The Truth Hider: Uncovering Reporting’s Single Version of the Truth
If you look back upon the most notable ‘arch-villains’ who battled Batman, the one that seems most appropriate to criminally-bad reporting is The Riddler. Renamed – only slightly – to The Truth Hider, this purveyor of puzzles peddles his trade in the form of analytical reports that confound instead of clarify. In this edition of The Villains of Bad Reporting, we will zero in on the antics of The Truth Hider and how they can best be overcome.
The Villains of Bad Reporting: The Truth Hider
In The Superpowers that Create Data Heroes, The Truth Hider was described as ‘the worst villain of all” specifically because he hides the true performance of your business behind contradictory reports. The Truth Hider successfully targets the ultimate goal of any data superhero – the invaluable ‘single version of the truth’.
But . . . before we talk about what tools a data superhero needs to combat this villain, we need to fully understand what it is we’re fighting for. ‘A single version of the truth’ sounds all well-and-good, but exactly what does it mean and how does The Truth Hider keep it from you? Once we answer those questions, we’ll be in a better position to identify the data superpowers you need in your virtual utility belt to defeat this villain.
What is ‘a single version of the truth’ (SVOT)?
Put simply, SVOT is an approach to business-wide reporting whereby all reports and analytics use the same logic. They use the same formulas and the same calculations to show results based on a common set of analytic assumptions. Consider, for example, the calculation of cost-of-goods-sold. The SVOT relies on the precept that all reports that include cost-of-goods sold in their analytics – use the same formula for calculating it.
How The Truth Hider Obscures the SVOT
The answer is no puzzle; look at the construction of virtually any report or spreadsheet and the deviousness of this villain becomes obvious: the calculations used by a report . . . are defined within the report.

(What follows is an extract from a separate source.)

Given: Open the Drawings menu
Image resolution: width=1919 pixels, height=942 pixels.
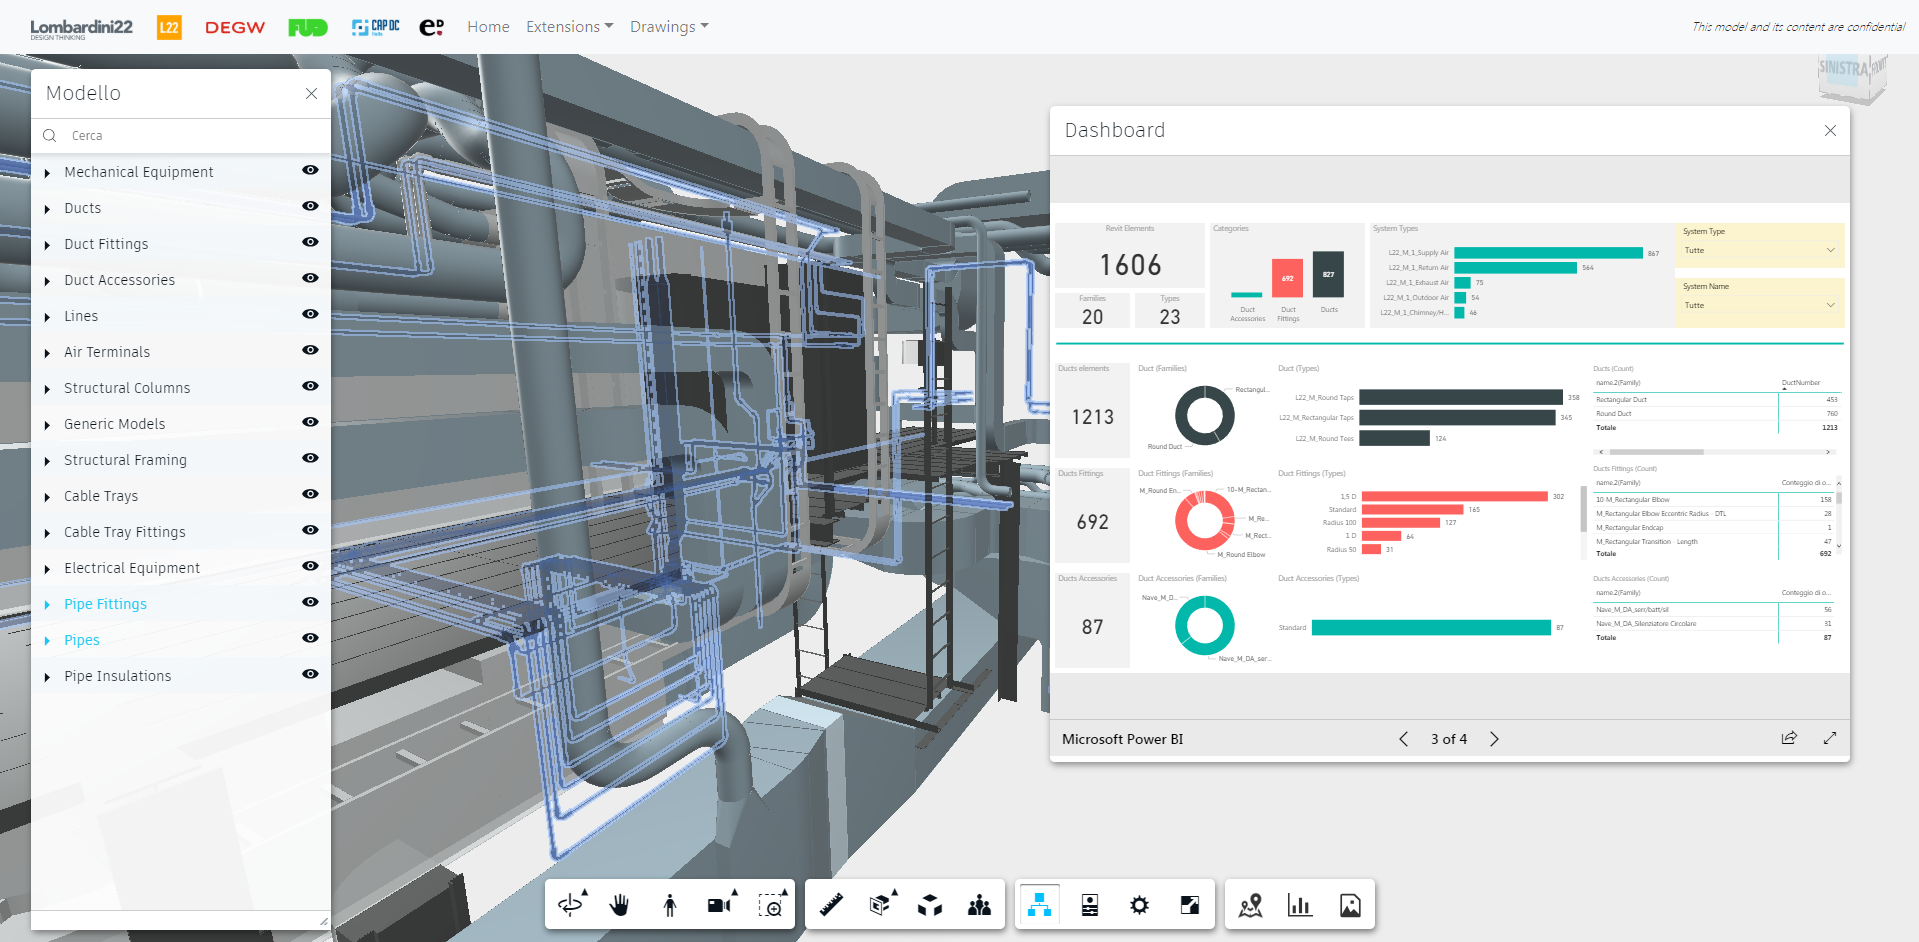Looking at the screenshot, I should 668,27.
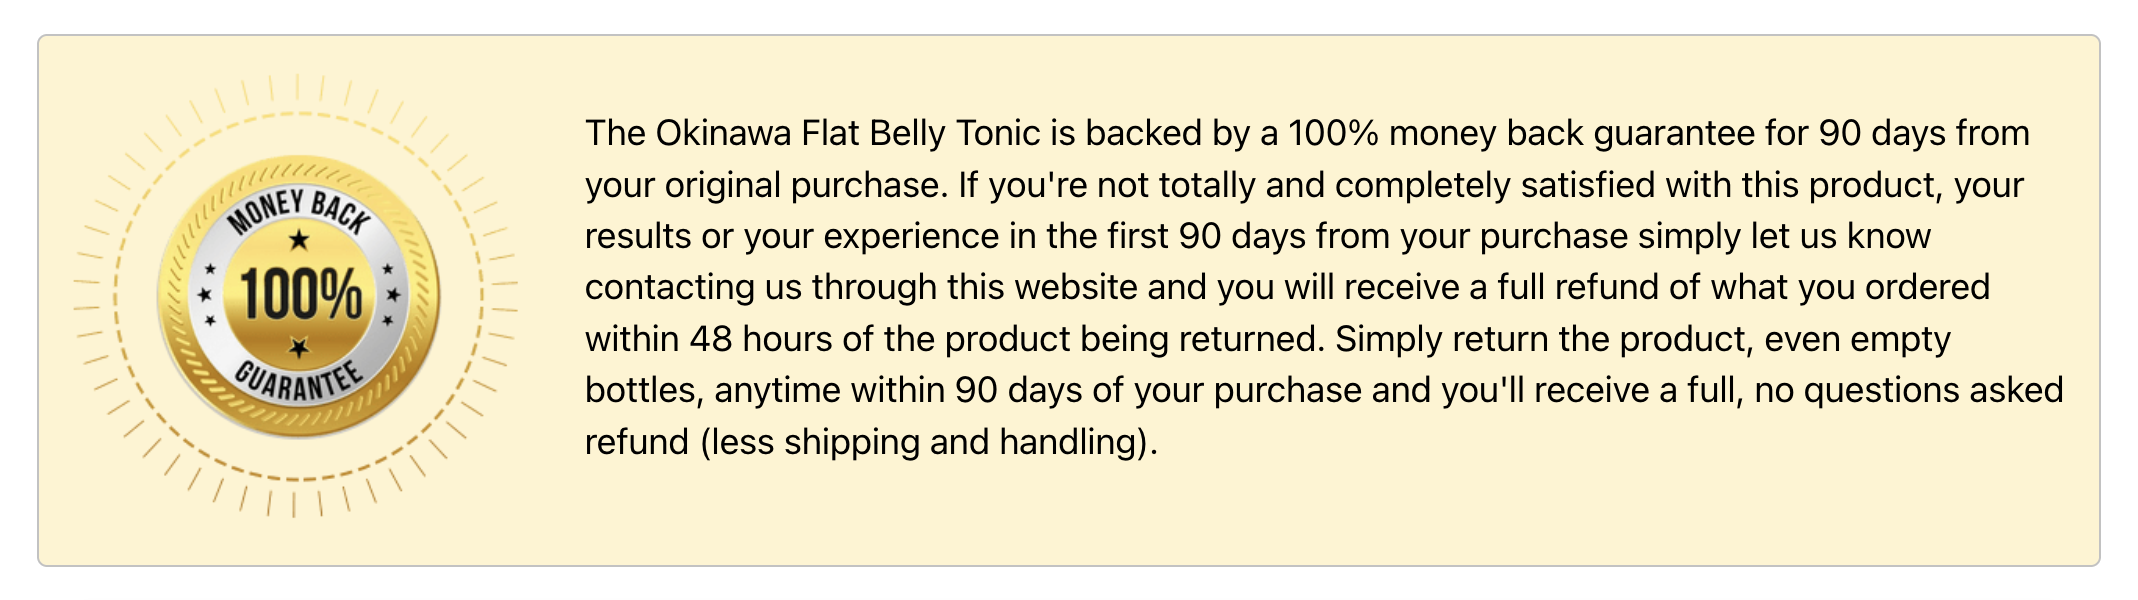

And when a single calculation (like COGS) is individually defined within two, ten, twenty, (or more) reports, the odds that those calculations will differ (either intentionally or accidentally) . . . is increased exponentially.
This results in reports that conflict with each other . . . that contradict each other . . . and lead to uncertainty about the performance of your business. You don’t really know what’s doing well – and what’s not. You can’t say why you’re doing well – or why not. And you can’t be certain that the decisions you’re making are the right ones . . . or not.
This is when The Truth Hider gleefully rubs his hands together, thinking he has won.
(Or has he . . . ?)
Centralized Analytics, an Effective Weapon to Combat The Truth Hider
As a Data Superhero, you have the superpowers to combat even this most dastardly of deceptions – because in your virtual utility belt is a little something called ‘Centralized Analytics’.
Centralized analytics is a design feature of DataSelf’s BI-based Reporting™ that lets businesses define calculations and formulas on a centralized server. Each calculation is defined once, in a unique location on the server – ensuring that any and all reports that use it . . . use the same formula. This creates consistency across all reports. Should changes need to be made to a specific formula, it is made once – and all the corresponding reports are immediately updated to reflect that change.
Fighting the villainous Truth Hider is all about consistency. If you can get all of your reports to play by the same rules, the resulting analytics will lead you to a single version of the truth – something that DataSelf gives you the superpowers to achieve.
Chalk up one for the good guys: Data Superhero 1, The Truth-Hider Zero. You – and your business – win.